The Impact of Managers' Self-Awareness, Positivity and Psychological Ownership on Organizational Citizenship Behavior

By Zamahani, Majid; Rezaei, Faezeh | International Review of Management and Business Research, September 2014 | Go to article overview

The Impact of Managers' Self-Awareness, Positivity and Psychological Ownership on Organizational Citizenship Behavior


Zamahani, Majid, Rezaei, Faezeh, International Review of Management and Business Research


Introduction

The field of leadership has covered much ground in the last hundred years. Researchers in this area have created a great deal of valuable knowledge on leader traits and behaviors, follower characteristics, leader- follower relationships, and situational contingencies of leadership as well as other related topics and there has been growing interest in the field around a new construct, authentic leadership. The creators of this construct contend that the decrease in ethical leadership (e.g., Worldcom, Enron, Martha Stewart) coupled with an increase in societal challenges (e.g., September 11 terrorism, fluctuating stock values, a downturn in the U.S. economy) necessitates the need for positive leadership more so than in any other time (Cooper et al, 2005). As former head of Medtronic, Bill George (2003), succinctly states: -we need leaders who lead with purpose, values, and integrity; leaders who build enduring organizations, motivate their employees to provide superior customer service, and create long-term value for shareholders" (Avolio &Gardner, 2005).

A rise in interest in positive forms of leadership is due in part to mounting evidence supporting the central role of positivity in enhancing human well-being and performance at work. For example, initial research (e.g., Liden, Wayne, Zhao, & Henderson, 2008; Peterson, Walumbwa, Byron, & Myrowitz, 2009; Walumbwa, Hartnell, & Oke, 2010; Walumbwa, Luthans, Avey, & Oke, 2009) suggests that leaders who possess a variety of positive states or traits, goals, values, and character strengths are able to positively influence followers' states, behavior, and performance (Walumbwa et al, 2010).

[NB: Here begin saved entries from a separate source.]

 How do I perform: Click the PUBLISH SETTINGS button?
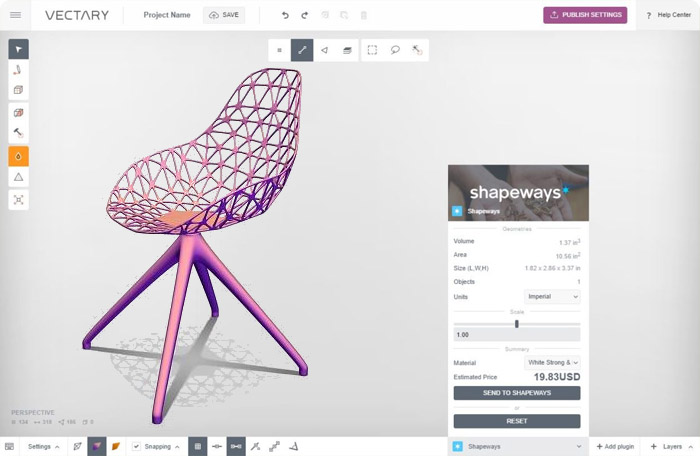point(585,15)
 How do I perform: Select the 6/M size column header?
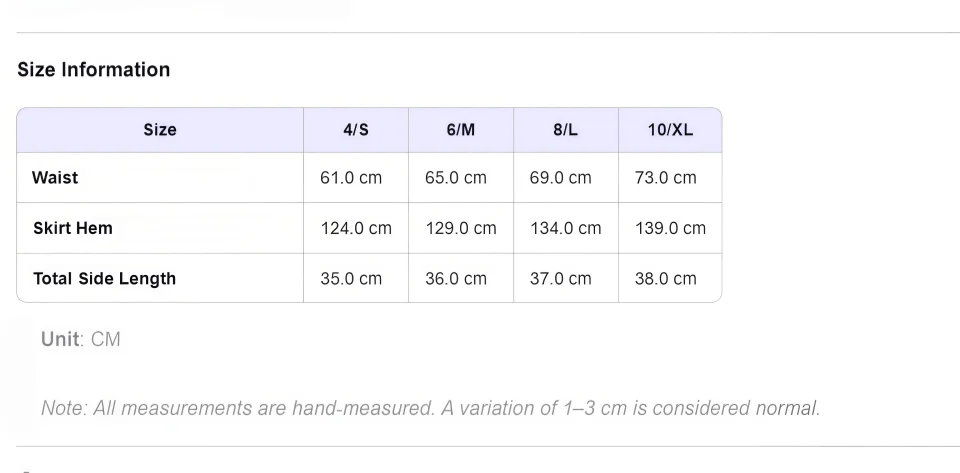click(460, 130)
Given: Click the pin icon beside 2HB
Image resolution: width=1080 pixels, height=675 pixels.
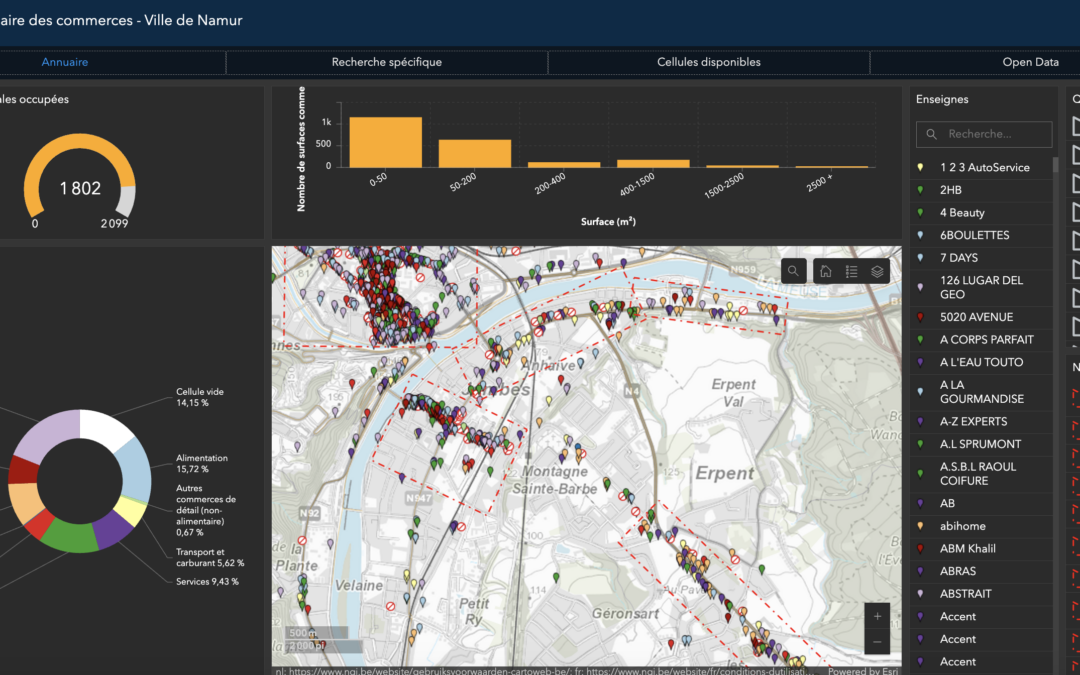Looking at the screenshot, I should point(920,190).
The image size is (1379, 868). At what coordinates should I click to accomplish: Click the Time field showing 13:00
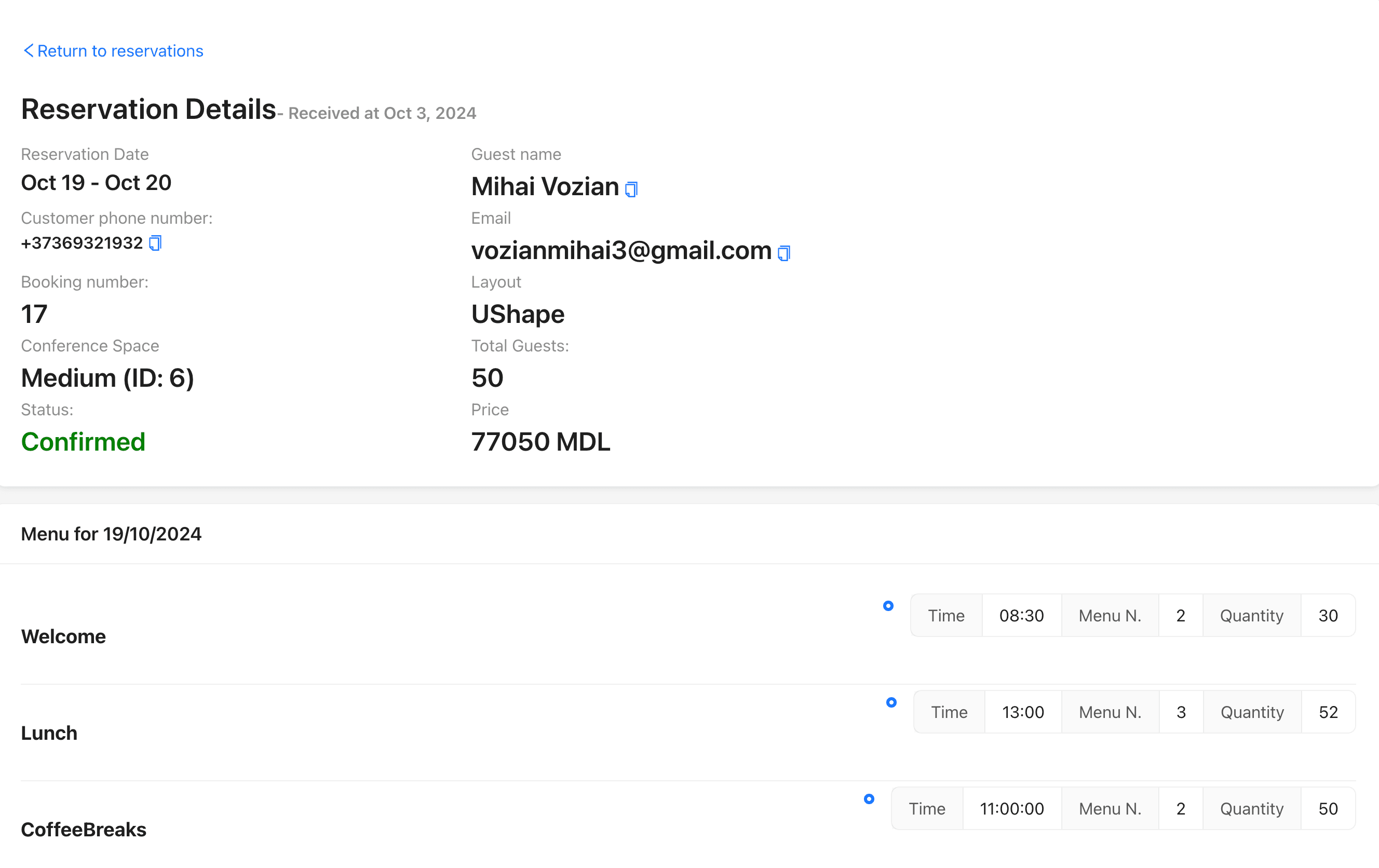1022,712
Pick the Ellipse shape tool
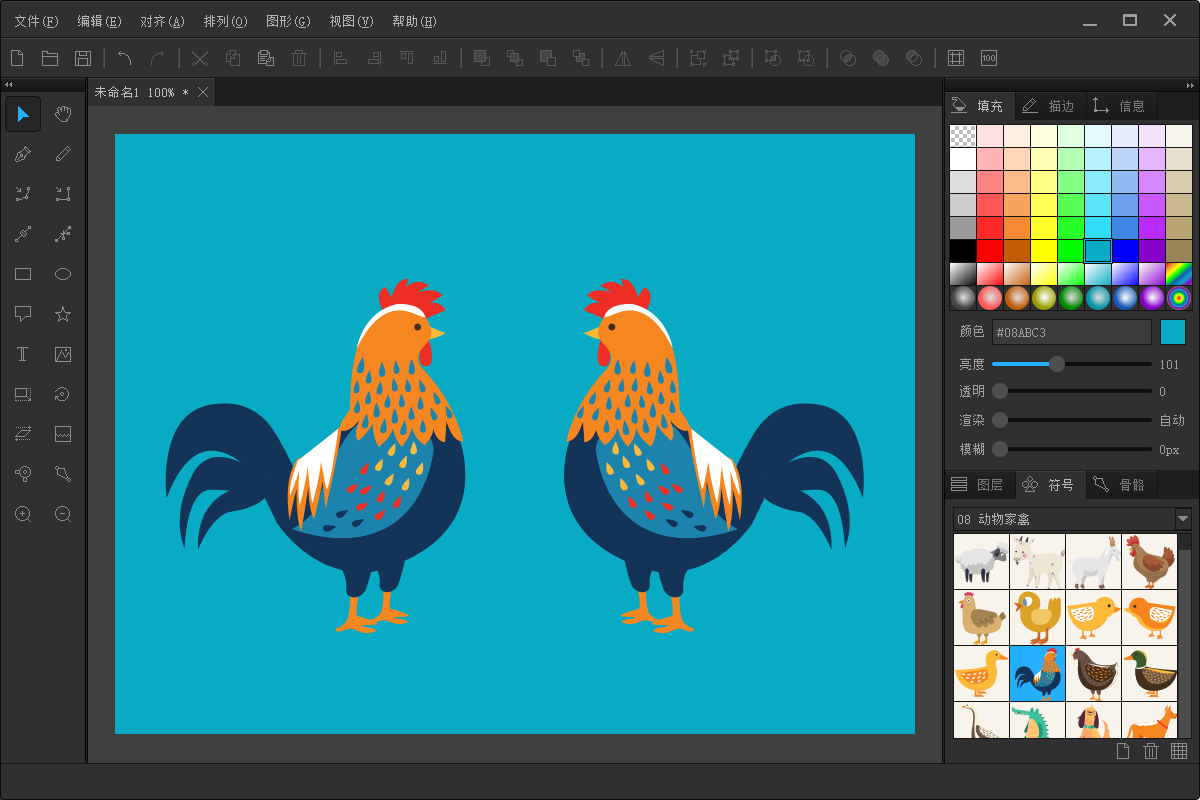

The psychological aspects of ownership have been explored by various disciplines, such as anthropology, psychology, philosophy, marketing, and business management (Wang et al, 2006). Psychological ownership is the psychologically experienced phenomenon in which an employee develops possessive feelings for the target. There are many researches to examine psychological ownership, for example VandeWalle et al. (1995) examined psychological ownership of housing cooperative residents and showed relationships of psychological ownership with commitment and satisfaction to the cooperative and self- perceptions of extra-role behavior. Pendleton et al.'s (1998) study of four U.K. bus companies showed feelings of ownership were related to satisfaction, involvement, integration, commitment, and self- perceived changes in attitudes and work-related behaviors. Finally, Parker, Wall, and Jackson's work on quality management (1997) showed production ownership was linked to concerns for unfinished work (Dyne & Pierce, 2004).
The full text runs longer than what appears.